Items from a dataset
_____

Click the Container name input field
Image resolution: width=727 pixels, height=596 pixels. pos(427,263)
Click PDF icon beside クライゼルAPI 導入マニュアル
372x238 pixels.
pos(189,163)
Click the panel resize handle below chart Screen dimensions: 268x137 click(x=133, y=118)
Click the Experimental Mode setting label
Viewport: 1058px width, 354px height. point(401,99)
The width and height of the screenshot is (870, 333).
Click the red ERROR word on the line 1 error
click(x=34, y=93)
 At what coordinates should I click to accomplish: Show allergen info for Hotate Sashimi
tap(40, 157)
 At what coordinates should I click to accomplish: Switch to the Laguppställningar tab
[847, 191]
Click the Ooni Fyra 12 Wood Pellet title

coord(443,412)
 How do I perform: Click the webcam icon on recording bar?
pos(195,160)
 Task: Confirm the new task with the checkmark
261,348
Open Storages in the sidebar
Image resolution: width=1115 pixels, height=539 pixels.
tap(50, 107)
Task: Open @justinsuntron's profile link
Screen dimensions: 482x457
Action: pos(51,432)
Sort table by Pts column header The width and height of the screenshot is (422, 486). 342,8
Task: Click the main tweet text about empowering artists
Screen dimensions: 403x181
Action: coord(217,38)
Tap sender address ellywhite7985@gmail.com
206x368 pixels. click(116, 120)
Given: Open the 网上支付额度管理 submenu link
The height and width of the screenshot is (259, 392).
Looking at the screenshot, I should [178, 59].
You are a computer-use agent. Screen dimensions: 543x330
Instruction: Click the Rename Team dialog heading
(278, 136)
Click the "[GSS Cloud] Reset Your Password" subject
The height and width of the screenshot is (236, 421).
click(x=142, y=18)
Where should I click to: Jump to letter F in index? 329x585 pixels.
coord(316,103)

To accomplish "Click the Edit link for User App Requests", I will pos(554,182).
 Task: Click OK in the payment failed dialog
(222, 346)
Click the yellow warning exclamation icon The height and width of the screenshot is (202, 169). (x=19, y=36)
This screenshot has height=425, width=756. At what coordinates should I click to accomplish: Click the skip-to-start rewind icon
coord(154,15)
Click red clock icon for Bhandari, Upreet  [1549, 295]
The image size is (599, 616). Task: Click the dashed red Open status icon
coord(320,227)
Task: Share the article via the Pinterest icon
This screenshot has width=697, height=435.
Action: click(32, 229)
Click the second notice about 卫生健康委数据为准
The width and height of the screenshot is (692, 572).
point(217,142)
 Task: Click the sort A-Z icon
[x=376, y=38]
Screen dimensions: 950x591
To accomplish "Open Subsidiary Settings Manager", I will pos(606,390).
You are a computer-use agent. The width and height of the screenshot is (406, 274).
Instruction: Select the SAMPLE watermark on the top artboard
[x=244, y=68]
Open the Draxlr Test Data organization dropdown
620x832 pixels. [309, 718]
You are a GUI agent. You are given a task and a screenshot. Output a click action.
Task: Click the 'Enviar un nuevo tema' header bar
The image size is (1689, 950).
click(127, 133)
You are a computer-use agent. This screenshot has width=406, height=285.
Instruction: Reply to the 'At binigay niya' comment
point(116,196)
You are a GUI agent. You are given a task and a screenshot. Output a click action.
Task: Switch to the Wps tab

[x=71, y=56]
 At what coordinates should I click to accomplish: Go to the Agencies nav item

_____

DIRECTIONS FOR THIS TASK: Could you transcribe every entry exactly, without altering anything?

ANSWER SECTION:
Click the Container name input field
Image resolution: width=727 pixels, height=596 pixels. pos(427,263)
Click PDF icon beside クライゼルAPI 導入マニュアル
372x238 pixels.
pos(189,163)
Click the panel resize handle below chart Screen dimensions: 268x137 click(x=133, y=118)
Click the Experimental Mode setting label
Viewport: 1058px width, 354px height. point(401,99)
The width and height of the screenshot is (870, 333).
Click the red ERROR word on the line 1 error
click(x=34, y=93)
 At what coordinates should I click to accomplish: Show allergen info for Hotate Sashimi
tap(40, 157)
 At what coordinates should I click to accomplish: Switch to the Laguppställningar tab
[847, 191]
Click the Ooni Fyra 12 Wood Pellet title

coord(443,412)
 How do I perform: Click the webcam icon on recording bar?
pos(195,160)
 Task: Confirm the new task with the checkmark
261,348
Open Storages in the sidebar
Image resolution: width=1115 pixels, height=539 pixels.
tap(50, 107)
Task: Open @justinsuntron's profile link
Screen dimensions: 482x457
Action: pos(51,432)
Sort table by Pts column header The width and height of the screenshot is (422, 486). 342,8
Task: Click the main tweet text about empowering artists
Screen dimensions: 403x181
Action: coord(217,38)
Tap sender address ellywhite7985@gmail.com
206x368 pixels. click(116, 120)
Given: Open the 网上支付额度管理 submenu link
The height and width of the screenshot is (259, 392).
Looking at the screenshot, I should [178, 59].
You are a computer-use agent. Screen dimensions: 543x330
Instruction: Click the Rename Team dialog heading
(278, 136)
Click the "[GSS Cloud] Reset Your Password" subject
The height and width of the screenshot is (236, 421).
click(x=142, y=18)
Where should I click to: Jump to letter F in index? 329x585 pixels.
coord(316,103)

To accomplish "Click the Edit link for User App Requests", I will pos(554,182).
 Task: Click OK in the payment failed dialog
(222, 346)
Click the yellow warning exclamation icon The height and width of the screenshot is (202, 169). (x=19, y=36)
This screenshot has height=425, width=756. At what coordinates should I click to accomplish: Click the skip-to-start rewind icon
coord(154,15)
Click red clock icon for Bhandari, Upreet  [1549, 295]
The image size is (599, 616). Task: Click the dashed red Open status icon
coord(320,227)
Task: Share the article via the Pinterest icon
This screenshot has width=697, height=435.
Action: click(32, 229)
Click the second notice about 卫生健康委数据为准
The width and height of the screenshot is (692, 572).
point(217,142)
 Task: Click the sort A-Z icon
[x=376, y=38]
Screen dimensions: 950x591
To accomplish "Open Subsidiary Settings Manager", I will pos(606,390).
You are a computer-use agent. The width and height of the screenshot is (406, 274).
Instruction: Select the SAMPLE watermark on the top artboard
[x=244, y=68]
Open the Draxlr Test Data organization dropdown
620x832 pixels. [309, 718]
You are a GUI agent. You are given a task and a screenshot. Output a click action.
Task: Click the 'Enviar un nuevo tema' header bar
The image size is (1689, 950).
click(127, 133)
You are a computer-use agent. This screenshot has width=406, height=285.
Instruction: Reply to the 'At binigay niya' comment
point(116,196)
You are a GUI agent. You are given a task and a screenshot. Output a click action.
Task: Switch to the Wps tab

[x=71, y=56]
 At what coordinates should I click to accomplish: Go to the Agencies nav item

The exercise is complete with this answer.